Threshold: Photo-based drawings
A ribbon is a line, is a seam, is a silhouette.
A bow is an ‘X,’ is a cross-stitch, is a signature.
A curtain is a cloak, is a blouse, is a veil.
My practice is a form of way-finding, mapping, and place-making, noting a street giveaway now broken and left for trash, a popular contemporary lace curtain fabric spotted again, or a dropped braid of hay as a synchronistic sign along the way.
A window serves as a threshold between exterior and interior, visible and invisible, public and private, known and unknown. I cut images piercing the barrier, peeling back the membrane from one realm to another, making the image three-dimensional. Photographs toggle between 2-D and 3-D by humble means in the age of CG and virtual reality. I am interested in transgressing the printed image itself and the frame within the frame.
The hand-stitched and drawn patterns come from folk embroidery and printed textiles collected while working with traditional embroiderers in Eastern and Southern Europe and researching textiles in The Netherlands. A poppy from a Ukrainian scarf, a 1700s lace collar, the zigzag line of a pleated apron, and the sweeping fringe in a Coromandel Coast chintz imported by The Dutch East India Company create a conversation, map a new path, and reveal an image within the image. With these references I explore parallels between window dressing and dressing the body.
The flat plane of the sidewalk also becomes a wall, similar to the windows. When I look down at the ground I feel the same desire to peer around the curtain, under the bricks, reminded of the bits of broken ceramics, glass, coins, jewelry, and more recently plastic, preserved through the years by the swamp on which Amsterdam was built. The street, a patchwork of bricks and cement tiles, becomes a boundary to another space and time.
General Statement
A few years ago while traveling in The Netherlands, someone asked me, “Why do you like old things?”
I am drawn to handmade objects with a history, and textiles in particular, for the intimate roles they play in our lives, as markers of identity and the passage of time. We wear fabric on the body and pull it open and closed each day in the window. We give it shape and living with it shapes us. In the age of globalization, fast fashion, over-production, and information-saturation I want to honor, preserve, and elaborate upon the disappearing tradition of embroidery, the slow, meditative practice of handwork, and folk traditions. In a dialectical exploration, I use traditional and synthetic sewing materials to create a conversation between the public and private, hidden and revealed, remembered and forgotten, rural and urban, historical and contemporary.

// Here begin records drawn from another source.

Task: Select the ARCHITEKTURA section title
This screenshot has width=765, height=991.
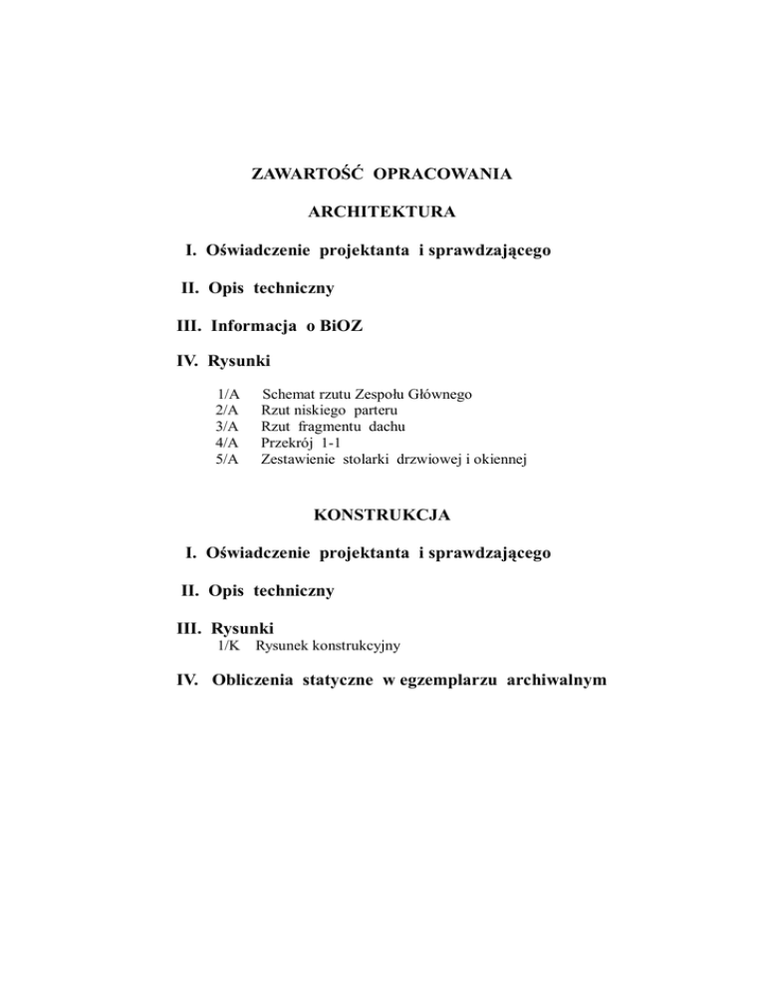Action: (382, 212)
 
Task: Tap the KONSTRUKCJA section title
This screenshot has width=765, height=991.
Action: (382, 514)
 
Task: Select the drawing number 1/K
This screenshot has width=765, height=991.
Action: (231, 646)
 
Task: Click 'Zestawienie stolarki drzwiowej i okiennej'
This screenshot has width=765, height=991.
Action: (392, 459)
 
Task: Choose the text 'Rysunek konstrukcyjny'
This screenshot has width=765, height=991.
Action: (328, 646)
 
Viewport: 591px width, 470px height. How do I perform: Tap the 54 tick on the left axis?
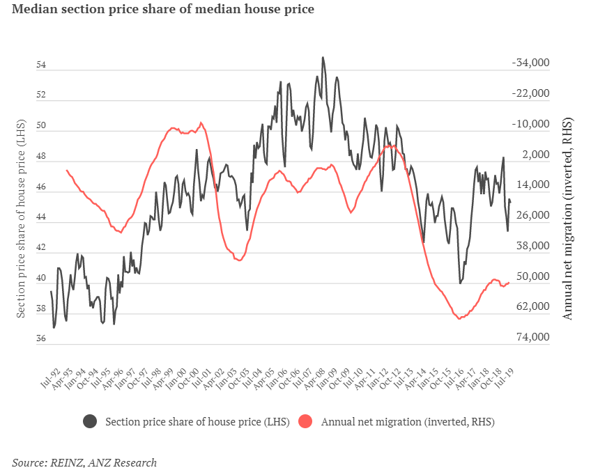pyautogui.click(x=41, y=65)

In my embroidered works, I distill patterns to their contours: outlines of memory, heritage, identity, and culture. I am interested in junctions– where cultures, symbols, forms, and past and present meet– and the aesthetics of the everyday. My imagery draws from decorative art traditions and cultural emblems of Hungary, Romania, and Ukraine where I have worked with embroiderers, as well as a personal vocabulary from my life in The Netherlands.